On cost-rental in particular, I note the motion calls for 4,000 cost rental units in one year, next year, and to make financial provision for that. I have started the cost rental scheme this year. There are eight schemes across the country, in Dublin, Cork and the greater Dublin area that will be tenanted this year. It is achievable where the capacity is in place. That is 440 in total, including the 50 on Enniskerry Road. However, Sinn Féin has pulled 4,000 out of the sky and says we can deliver them in 2022 without saying where, who is going to build them or how long it will take. Deputy Ó Broin alluded to some costs – it is about €1.3 billion. Is that on top of the 20,000 public homes that he says he will build in a given year, forgetting about how the capacity may not be built up to do that and about the cost of those 20,000 homes? Would these 4,000 homes be delivered next year on top of that? Is it on top of the affordable housing scheme that Sinn Féin brought forward that would actually exclude the nurse, the garda and the average worker from owning their own home? A person would not own it at the end of the Sinn Féin scheme and the party would actually tell the person who he or she can sell his or her home back to, what he or she can do to the home or whether he or she rents it in future. That is not home ownership.

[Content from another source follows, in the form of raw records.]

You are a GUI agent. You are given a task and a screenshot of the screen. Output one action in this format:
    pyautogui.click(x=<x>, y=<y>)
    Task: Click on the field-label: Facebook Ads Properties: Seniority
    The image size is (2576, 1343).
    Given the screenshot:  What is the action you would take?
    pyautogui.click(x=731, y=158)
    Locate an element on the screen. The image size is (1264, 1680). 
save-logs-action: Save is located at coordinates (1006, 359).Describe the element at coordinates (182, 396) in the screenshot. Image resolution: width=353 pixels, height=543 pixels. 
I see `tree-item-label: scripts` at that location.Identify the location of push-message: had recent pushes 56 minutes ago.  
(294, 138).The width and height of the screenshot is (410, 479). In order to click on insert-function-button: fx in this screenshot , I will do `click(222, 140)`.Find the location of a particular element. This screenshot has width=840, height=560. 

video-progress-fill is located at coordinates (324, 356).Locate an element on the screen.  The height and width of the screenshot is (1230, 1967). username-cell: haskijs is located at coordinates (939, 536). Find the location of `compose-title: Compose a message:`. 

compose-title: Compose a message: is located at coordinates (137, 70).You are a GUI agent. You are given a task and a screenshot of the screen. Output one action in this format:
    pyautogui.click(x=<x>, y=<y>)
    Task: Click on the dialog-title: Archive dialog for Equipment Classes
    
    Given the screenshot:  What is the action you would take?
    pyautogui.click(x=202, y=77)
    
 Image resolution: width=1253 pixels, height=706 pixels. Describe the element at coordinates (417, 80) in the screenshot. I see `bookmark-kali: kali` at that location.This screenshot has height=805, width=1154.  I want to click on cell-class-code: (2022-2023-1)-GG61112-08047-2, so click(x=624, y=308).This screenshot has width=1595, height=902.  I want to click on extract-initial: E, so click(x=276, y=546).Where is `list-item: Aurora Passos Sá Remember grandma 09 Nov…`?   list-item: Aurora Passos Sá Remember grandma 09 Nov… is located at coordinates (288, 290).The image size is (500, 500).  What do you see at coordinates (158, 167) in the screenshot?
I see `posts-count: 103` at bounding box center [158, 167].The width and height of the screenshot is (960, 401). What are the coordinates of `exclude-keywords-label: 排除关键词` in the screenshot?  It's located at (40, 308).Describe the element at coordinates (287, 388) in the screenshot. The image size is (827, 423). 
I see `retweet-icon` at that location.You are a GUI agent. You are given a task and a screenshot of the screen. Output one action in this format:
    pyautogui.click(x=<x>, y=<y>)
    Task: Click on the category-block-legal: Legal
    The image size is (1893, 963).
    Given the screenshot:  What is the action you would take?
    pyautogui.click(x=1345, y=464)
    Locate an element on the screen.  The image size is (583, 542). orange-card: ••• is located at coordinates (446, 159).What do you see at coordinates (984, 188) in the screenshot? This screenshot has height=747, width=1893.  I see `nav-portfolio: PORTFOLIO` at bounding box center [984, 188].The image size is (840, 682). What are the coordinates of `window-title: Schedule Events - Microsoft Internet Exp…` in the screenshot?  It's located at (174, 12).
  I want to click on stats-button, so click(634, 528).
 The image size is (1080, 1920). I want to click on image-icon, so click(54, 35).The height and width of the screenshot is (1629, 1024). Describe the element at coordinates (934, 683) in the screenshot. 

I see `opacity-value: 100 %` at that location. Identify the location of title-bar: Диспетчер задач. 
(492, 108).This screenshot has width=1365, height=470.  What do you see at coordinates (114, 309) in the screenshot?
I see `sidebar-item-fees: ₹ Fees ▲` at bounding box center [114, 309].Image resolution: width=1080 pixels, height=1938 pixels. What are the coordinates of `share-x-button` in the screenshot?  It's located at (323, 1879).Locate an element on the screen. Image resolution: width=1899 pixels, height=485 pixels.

There are measures contained within this motion that we intend to address. We intend to address them in a realistic and responsible way. That is why I want to get cost-rental up and running this year and I welcome the support of the Deputies who have spoken today and hope they will see fit to support real affordable measures on rent and on purchase that this Government is bringing forward in the coming months and intends to have passed by this summer.